Regression using plm package and twoways effect, when data has NA

So, I'd like to run a regression on a panel data, using two-ways effects, for time and stores. If the panel is perfectly balanced, it works fine, but for some reason, if it's not, the code gets stuck. (see: https://stat.ethz.ch/pipermail/r-help/2010-May/239272.html).

My data in particular is not unbalanced in nature, but it has some NAs, so I guess it's becoming unbalanced when the plm function removes rows with NA. I wrote a sample code to exemplify the data I have.

If I run this:

number.of.days <- 1100
number.of.stores <- 1000
days <- sort(rep(c(1:number.of.days),number.of.stores))
stores <- rep(c(1:number.of.stores),number.of.days)

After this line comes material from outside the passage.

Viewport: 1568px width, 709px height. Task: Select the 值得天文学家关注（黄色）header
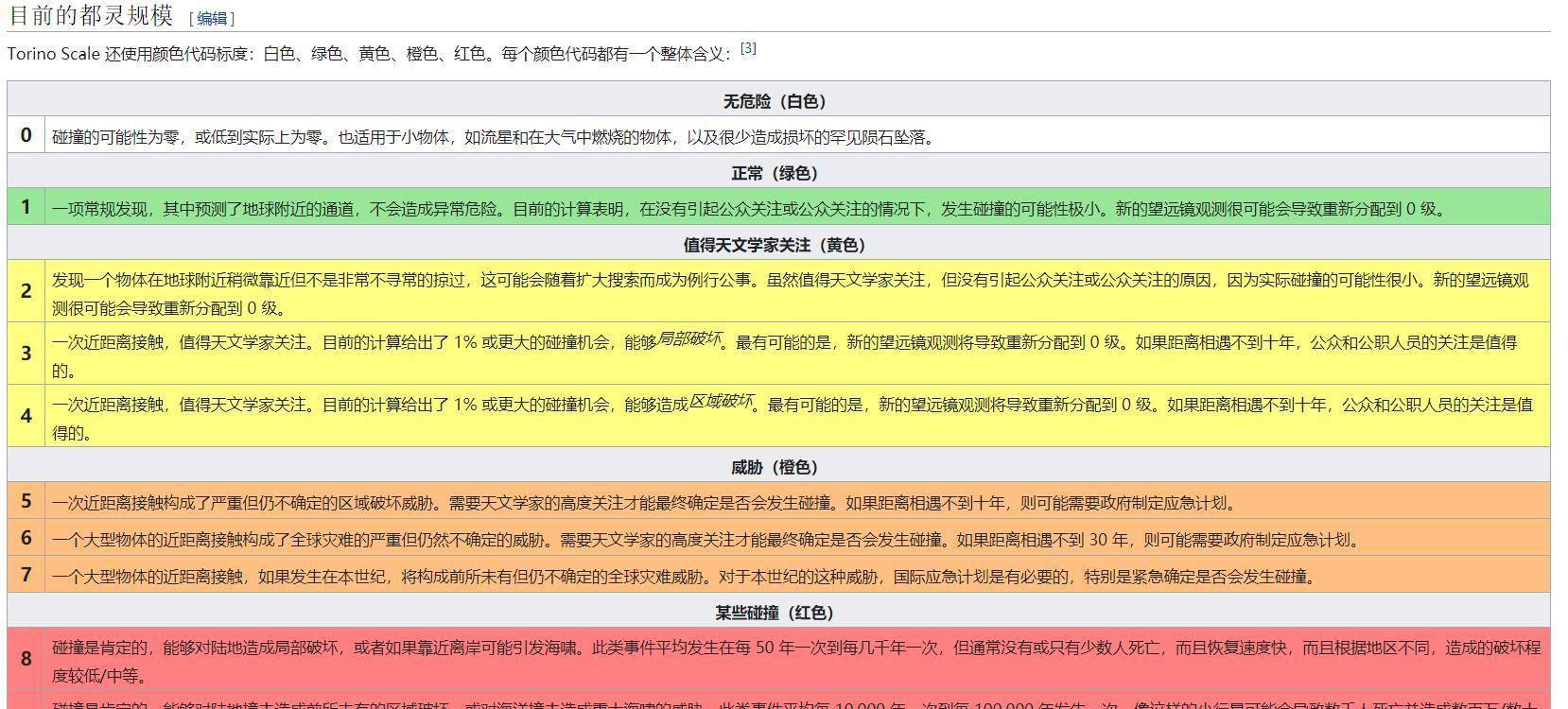point(775,245)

data <- cbind.data.frame(stores,days,matrix(rnorm(number.of.days*number.of.stores*7),nrow=number.of.days*number.of.stores,ncol=7))
colnames(data)[3:9] <- c('y',paste0('x',1:6))

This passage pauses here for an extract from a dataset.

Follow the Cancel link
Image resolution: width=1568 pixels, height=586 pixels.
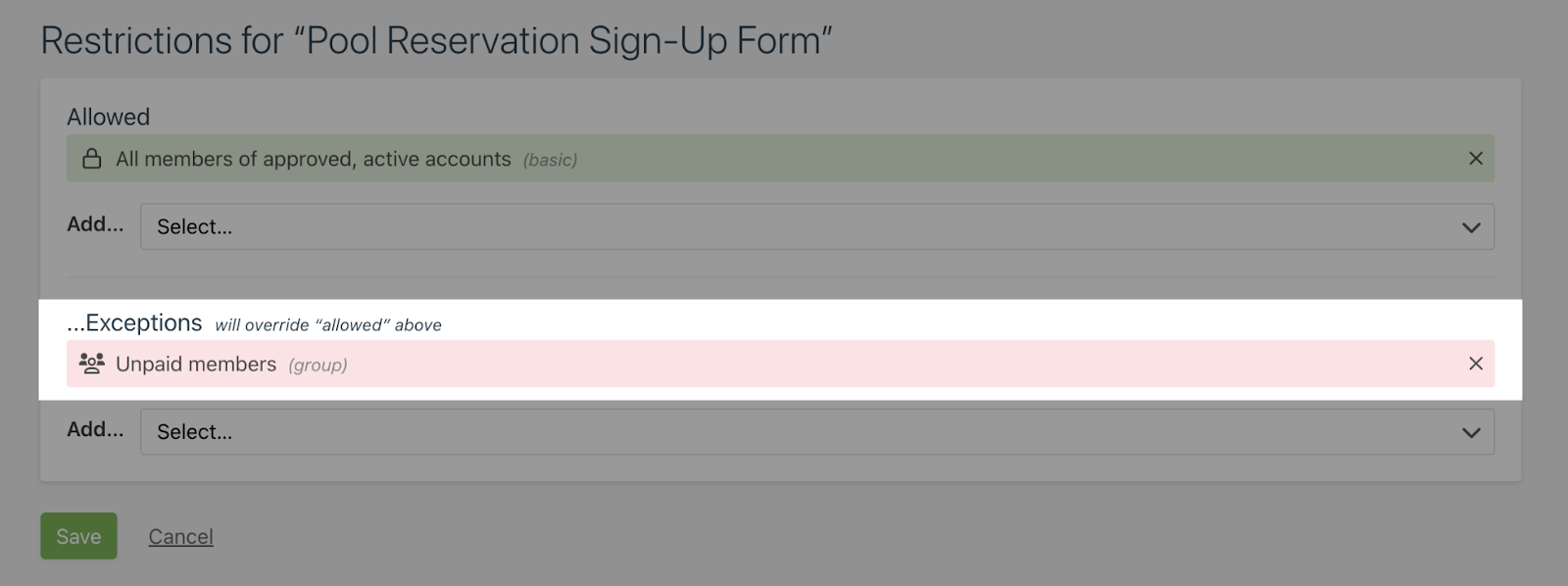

data <- plm.data(data,c("stores","days"))  
fit <- plm(y ~ x1 + x2 + x3 + x4 + x5 + x6, data = data, index=c("stores","days"), effect="twoway", model="within")

It works correctly, because the panel is balanced. However, if I create some NA values:

data$y[sample(1:number.of.days*number.of.stores,150)] <- NA
data$x1[sample(1:number.of.days*number.of.stores,150)] <- NA
data$x2[sample(1:number.of.days*number.of.stores,150)] <- NA
data$x3[sample(1:number.of.days*number.of.stores,150)] <- NA
data$x4[sample(1:number.of.days*number.of.stores,150)] <- NA
data$x5[sample(1:number.of.days*number.of.stores,150)] <- NA
data$x6[sample(1:number.of.days*number.of.stores,150)] <- NA

And try to run the regression again:

 fit <- plm(y ~ x1 + x2 + x3 + x4 + x5 + x6, data = data, index=c("stores","days"), effect="twoway", model="within")

It does not work (the code apparently never stops running)

I tried using 'individual' effect for stores and adding a matrix with dummies for time, but since there are 1100 days, it becomes just as slow.

I assume this is not a rare problem. Is there any known solution?

Thank you


  • The felm function from the lfe package is able to handle this (and efficiently, too).


    fit2 <- felm(y ~ x1 + x2 + x3 + x4 + x5 + x6 | stores + days | 0 | stores , data = data)

    on the data with the NAs yields a result.

    Note the formula specification in which you specify which factors are to be projected out (i.e. the fixed effects). The last stores in the formula specifies the variable for clustering standard errors. For details see the excellent felm help file and lfe package documentation.